Vice President Kamala Harris will preside over the usual course of events, as she has the constitutional position of Senate President. But the vice president, too, may have a conflict of interest in this case. It is definitely probable that, in 2024, she will run for president. President Biden would then be 82 years old, and he will probably not be seeking reelection. His vice president will be the most obvious Democratic nominee to replace him. For a future candidate to preside over a trial whose only real function is to keep a former president from running again in 2024, wouldn’t it be a conflict of interest?

In addition to real bias, conflicts of interest often include the perception of prejudice. Wouldn’t it seem to be a conflict of interest for Harris to make decisions about a leading potential candidate’s disqualification against her?

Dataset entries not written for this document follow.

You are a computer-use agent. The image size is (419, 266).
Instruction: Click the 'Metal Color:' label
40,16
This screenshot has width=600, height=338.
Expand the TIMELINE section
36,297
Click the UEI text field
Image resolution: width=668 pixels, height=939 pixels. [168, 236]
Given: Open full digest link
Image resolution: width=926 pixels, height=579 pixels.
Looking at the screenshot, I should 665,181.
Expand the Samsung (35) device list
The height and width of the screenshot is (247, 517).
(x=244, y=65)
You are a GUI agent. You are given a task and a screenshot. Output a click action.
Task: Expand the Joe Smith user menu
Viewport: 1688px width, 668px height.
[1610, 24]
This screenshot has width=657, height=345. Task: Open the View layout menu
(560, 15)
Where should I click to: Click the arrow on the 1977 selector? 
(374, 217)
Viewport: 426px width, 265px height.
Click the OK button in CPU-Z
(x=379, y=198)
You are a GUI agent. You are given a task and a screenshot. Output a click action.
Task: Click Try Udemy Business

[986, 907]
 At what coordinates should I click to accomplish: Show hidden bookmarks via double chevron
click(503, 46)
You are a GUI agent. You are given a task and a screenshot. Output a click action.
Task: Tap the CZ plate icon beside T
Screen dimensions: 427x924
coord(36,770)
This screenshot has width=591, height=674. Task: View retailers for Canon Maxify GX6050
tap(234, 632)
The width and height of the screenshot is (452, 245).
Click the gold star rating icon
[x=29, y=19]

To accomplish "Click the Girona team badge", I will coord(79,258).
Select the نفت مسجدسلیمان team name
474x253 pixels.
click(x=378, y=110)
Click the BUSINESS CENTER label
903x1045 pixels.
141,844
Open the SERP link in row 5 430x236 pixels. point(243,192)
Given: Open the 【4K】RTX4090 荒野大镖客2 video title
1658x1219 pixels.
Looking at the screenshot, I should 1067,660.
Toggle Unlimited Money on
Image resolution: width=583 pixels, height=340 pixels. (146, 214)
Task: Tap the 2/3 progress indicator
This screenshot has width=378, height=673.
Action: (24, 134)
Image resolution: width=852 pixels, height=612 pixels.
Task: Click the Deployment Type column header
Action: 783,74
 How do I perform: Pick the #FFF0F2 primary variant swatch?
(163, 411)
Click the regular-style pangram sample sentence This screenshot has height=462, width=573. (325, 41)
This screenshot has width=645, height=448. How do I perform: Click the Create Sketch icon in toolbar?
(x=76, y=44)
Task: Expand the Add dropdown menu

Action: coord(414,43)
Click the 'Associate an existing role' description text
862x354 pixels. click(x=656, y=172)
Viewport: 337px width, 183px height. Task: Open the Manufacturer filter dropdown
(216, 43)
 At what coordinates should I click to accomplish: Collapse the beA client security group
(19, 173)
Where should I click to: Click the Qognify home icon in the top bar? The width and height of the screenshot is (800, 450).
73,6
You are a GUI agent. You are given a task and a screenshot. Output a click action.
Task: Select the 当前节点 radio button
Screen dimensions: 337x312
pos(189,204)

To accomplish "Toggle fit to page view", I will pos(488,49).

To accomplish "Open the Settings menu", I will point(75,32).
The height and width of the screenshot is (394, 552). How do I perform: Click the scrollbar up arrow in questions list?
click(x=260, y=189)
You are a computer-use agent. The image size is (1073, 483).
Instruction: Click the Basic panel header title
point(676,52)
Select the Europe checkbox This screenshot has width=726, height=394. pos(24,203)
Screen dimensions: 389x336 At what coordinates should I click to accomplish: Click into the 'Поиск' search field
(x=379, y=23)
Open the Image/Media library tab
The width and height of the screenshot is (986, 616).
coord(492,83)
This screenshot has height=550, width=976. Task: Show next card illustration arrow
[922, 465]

So, if not presided over by the chief justice and the vice president, who should, and how should, make that decision? There is no such procedure provided for by the Constitution. Presumably, a presiding officer would be chosen by the senators themselves or the majority leader would nominate one. Since Democrats dominate the Senate now, with every tie-breaking vote being cast by the vice president, that too would create an impression of conflict.

The main argument is that a Senate trial of a former or a possible future president was never considered by the Framers. They would have had an answer to the question of who presides, had they found such a bizarre situation. That they did not have additional evidence, beyond the words of the Constitution, that the Senate should not try a former president.

It would also constitute a bill of attainer to put a private citizen on trial in the Senate, which is specifically forbidden by the Constitution’s text. An attainer’s bill is any statutory trial of a single person that may lead to punishment (including future disqualification from running for federal office). Citizen Trump’s Senate trial will easily suit the description.

The now-weaponized cliché that “No one is above the law” is frequently heard. This is not only true of a president, but also of Congress. In impeachment and expulsion trials, the Constitution provides for a special oath to be taken by senators: “When sitting for that purpose, they shall be on oath or affirmation.” The oath requires a pledge to comply with the Constitution’s limits. These restrictions include not bringing on trial private people. So the legislation and the Constitution should not be above the Senate itself.

In this case, Congress should do as it did when President Nixon was forced to step down and leave the presidency: it should not do anything. With regard to an impeached former president, that is its proper position.

During the Senate impeachment hearings, Alan Dershowitz, Professor emeritus at Harvard Law School, served on the legal team defending President Trump. He is the author of the new book “Cancel Culture: The Latest Attack on Free Speech and Due Process” and his Spotify and YouTube podcast “The Dershow” is now also available.